**Goal 1**
Please echo the stretch of the records from their start through the line containing "This screenshot has width=647, height=269.", both ends included, keeping every line unchanged.

**Quoted passage**
[Begin]

You are viewing a plain text version of this content. The canonical link for it is here.
Posted to commits@spamassassin.apache.org by fe...@apache.org on 2004/01/24 06:33:25 UTC

svn commit: rev 6257 - incubator/spamassassin/trunk/lib/Mail/SpamAssassin

Author: felicity
Date: Fri Jan 23 21:33:24 2004
New Revision: 6257

Modified:
   incubator/spamassassin/trunk/lib/Mail/SpamAssassin/MsgContainer.pm
   incubator/spamassassin/trunk/lib/Mail/SpamAssassin/MsgParser.pm
   incubator/spamassassin/trunk/lib/Mail/SpamAssassin/PerMsgStatus.pm
Log:
more parser work, replaced the get_*body functions in PerMsgStatus, etc, etc.

Modified: incubator/spamassassin/trunk/lib/Mail/SpamAssassin/MsgContainer.pm
==============================================================================
--- incubator/spamassassin/trunk/lib/Mail/SpamAssassin/MsgContainer.pm	(original)
+++ incubator/spamassassin/trunk/lib/Mail/SpamAssassin/MsgContainer.pm	Fri Jan 23 21:33:24 2004
@@ -52,18 +52,23 @@
 # objects which match.
 #
 sub find_parts {
-  my ($self, $re) = @_;
+  my ($self, $re, $onlyleaves, $recursive) = @_;
 
   # Didn't pass an RE?  Just abort.
   return () unless $re;
 
+  $onlyleaves = 0 unless defined $onlyleaves;
+  $recursive = 1 unless defined $recursive;
   my @ret = ();
 
   # If this object matches, mark it for return.

[End]

**Goal 2**
Give the full path of every file that the commit notice lists under "Modified:".

**Source records**
[Begin]

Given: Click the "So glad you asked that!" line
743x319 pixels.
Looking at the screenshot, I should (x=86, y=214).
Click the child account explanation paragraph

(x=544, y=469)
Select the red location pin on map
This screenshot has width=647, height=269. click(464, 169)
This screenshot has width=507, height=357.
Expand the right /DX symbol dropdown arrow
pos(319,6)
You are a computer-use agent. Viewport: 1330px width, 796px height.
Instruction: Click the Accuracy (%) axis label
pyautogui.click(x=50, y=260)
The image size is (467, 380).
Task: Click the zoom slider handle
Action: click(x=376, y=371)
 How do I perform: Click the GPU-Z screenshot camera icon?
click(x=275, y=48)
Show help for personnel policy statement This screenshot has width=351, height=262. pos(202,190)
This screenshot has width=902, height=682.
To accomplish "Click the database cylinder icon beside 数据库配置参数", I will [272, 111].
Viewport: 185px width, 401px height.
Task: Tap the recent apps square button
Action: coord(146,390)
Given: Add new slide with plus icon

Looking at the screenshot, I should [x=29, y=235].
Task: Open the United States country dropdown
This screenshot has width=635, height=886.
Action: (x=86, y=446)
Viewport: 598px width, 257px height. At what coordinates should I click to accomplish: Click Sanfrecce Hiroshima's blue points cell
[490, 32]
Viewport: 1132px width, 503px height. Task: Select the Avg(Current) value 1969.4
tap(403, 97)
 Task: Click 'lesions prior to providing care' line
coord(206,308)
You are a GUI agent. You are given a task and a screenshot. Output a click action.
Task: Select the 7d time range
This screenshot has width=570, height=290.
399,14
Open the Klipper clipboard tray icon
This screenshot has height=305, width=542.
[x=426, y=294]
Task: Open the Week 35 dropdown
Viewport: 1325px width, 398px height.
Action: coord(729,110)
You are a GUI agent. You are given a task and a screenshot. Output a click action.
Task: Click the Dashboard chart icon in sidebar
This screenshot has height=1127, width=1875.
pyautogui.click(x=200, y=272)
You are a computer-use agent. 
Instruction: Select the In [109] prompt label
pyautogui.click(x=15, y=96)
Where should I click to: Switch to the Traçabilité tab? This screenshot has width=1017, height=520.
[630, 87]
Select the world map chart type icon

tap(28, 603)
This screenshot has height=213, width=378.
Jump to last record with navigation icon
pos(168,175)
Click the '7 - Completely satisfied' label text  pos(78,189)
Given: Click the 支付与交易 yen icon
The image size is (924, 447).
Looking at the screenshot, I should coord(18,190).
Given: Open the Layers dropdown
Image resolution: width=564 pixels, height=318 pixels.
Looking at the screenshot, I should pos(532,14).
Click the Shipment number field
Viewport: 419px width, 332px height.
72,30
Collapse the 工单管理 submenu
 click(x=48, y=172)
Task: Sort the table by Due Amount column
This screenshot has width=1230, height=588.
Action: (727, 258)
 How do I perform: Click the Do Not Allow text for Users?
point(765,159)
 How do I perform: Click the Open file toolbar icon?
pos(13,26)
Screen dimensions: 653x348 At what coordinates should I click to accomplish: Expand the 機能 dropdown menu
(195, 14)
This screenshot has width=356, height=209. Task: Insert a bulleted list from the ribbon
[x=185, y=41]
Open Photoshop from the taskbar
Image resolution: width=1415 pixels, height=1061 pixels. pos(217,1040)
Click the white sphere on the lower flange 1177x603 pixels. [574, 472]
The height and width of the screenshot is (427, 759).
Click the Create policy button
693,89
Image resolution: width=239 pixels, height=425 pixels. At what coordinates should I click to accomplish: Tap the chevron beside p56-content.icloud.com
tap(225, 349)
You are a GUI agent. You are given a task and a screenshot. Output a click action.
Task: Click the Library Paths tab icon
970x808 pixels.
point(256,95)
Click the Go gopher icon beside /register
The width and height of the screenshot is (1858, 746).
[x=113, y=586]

[End]

**Worked solution 1**
Given: Click the "So glad you asked that!" line
743x319 pixels.
Looking at the screenshot, I should (x=86, y=214).
Click the child account explanation paragraph

(x=544, y=469)
Select the red location pin on map
This screenshot has width=647, height=269. click(464, 169)

**Worked solution 2**
incubator/spamassassin/trunk/lib/Mail/SpamAssassin/MsgContainer.pm
incubator/spamassassin/trunk/lib/Mail/SpamAssassin/MsgParser.pm
incubator/spamassassin/trunk/lib/Mail/SpamAssassin/PerMsgStatus.pm